Livesay v Hawkins & Ors [2012] QSC 122

In Livesay v Hawkins & Ors [2012] QSC 122, the Supreme Court of Queensland was recently required to consider what constitutes a "claim" within the terms of a policy of insurance. The dispute involved a real estate agent (Newman) and his insurer (AHAC) and arose out of proceedings commenced by Shirley Livesay for injuries she sustained in a house she rented at Meadowbook.

Mrs Livesay and her husband rented the house from Gaylene and Jeremy Hawkins who had engaged Newman to manage the property. He was responsible for carrying out inspections of the house, arranging repairs, entering into tenancy agreements and collecting rent.

On Anzac Day in 2005, Mrs Livesay was injured when a pelmet above a door in the house fell and struck her. The following day, Mrs Livesay and her husband delivered a letter to Newman's office. The letter contained words to the effect:

"...It caused personal injury to her left hand and appears to have cracked her nose. We are currently seeking medical advice and will advise you of our intentions on this matter..."

And

"As per the Tenancy Act and advice from Rental Tribunal, Ray White Real Estate and the owners of a rental property will be held liable for any personal injury claims arising from damage caused to the tenants due to poor living conditions.....";

It also contained a lengthy description of problems with the house and repairs that the Livesays considered needed to be carried out.

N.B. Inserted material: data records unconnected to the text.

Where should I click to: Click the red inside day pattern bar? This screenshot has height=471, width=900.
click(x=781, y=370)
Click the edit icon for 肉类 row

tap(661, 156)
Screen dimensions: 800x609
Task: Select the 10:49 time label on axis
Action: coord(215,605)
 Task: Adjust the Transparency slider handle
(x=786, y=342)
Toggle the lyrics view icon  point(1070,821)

It appears little happened following this letter until September 2005 when Mrs Livesay served a Form 1 notice of claim under the Personal Injuries Proceedings Act 2002 (PIPA) on Newman.

Newman held a professional indemnity insurance policy with American Home Assurance Company (AHAC) for the period 24 July 2004 to 24 July 2005. When Newman received the Form 1 notice of claim under PIPA, he notified a claim to AHAC. AHAC refused to indemnify him in respect of his liability to Mrs Livesay. The insurer submitted that no "claim" had been made against Newman during the policy period.

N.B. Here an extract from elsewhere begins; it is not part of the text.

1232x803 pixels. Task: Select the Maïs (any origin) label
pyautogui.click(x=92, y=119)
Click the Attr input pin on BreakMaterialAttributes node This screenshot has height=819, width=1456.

Newman and AHAC ended up before the Queensland Supreme Court. The court was asked to consider whether the letter to Newman constituted a "claim" for the purposes of affording him coverage under the relevant policy. The policy defined "claim" to mean "any written demand...for compensation made against the insured but only in respect of Professional Services by the Insured..."

The court considered that the letter expressly asserted an entitlement on the part of Mrs Livesay to recover for her personal injury claim "due to injury caused by dangerous fixture." It occurred in the context of a letter in which Mrs Livesay and her husband were seeking resolution of the complaints they had in respect of defects in the property. The letter made it clear that Mrs Livesay appreciated and contended that she had a claim against Newman. The court considered that these elements were sufficient for the letter to be considered a form of demand, irrespective of whether the demand coincided with complaints about the condition of the property. In the court's opinion the letter constituted a written demand for compensation within the definition of the term "claim" in the policy. On that basis, the claim fell to be considered under the policy.

The court held further, following a concession by the insurer, that section 54 of the Insurance Contracts Act 1984 "cured" the late notification of the claim. [Newman, however, was held not to be entitled to cover by virtue of the operation of a bodily injury exclusion in the policy.]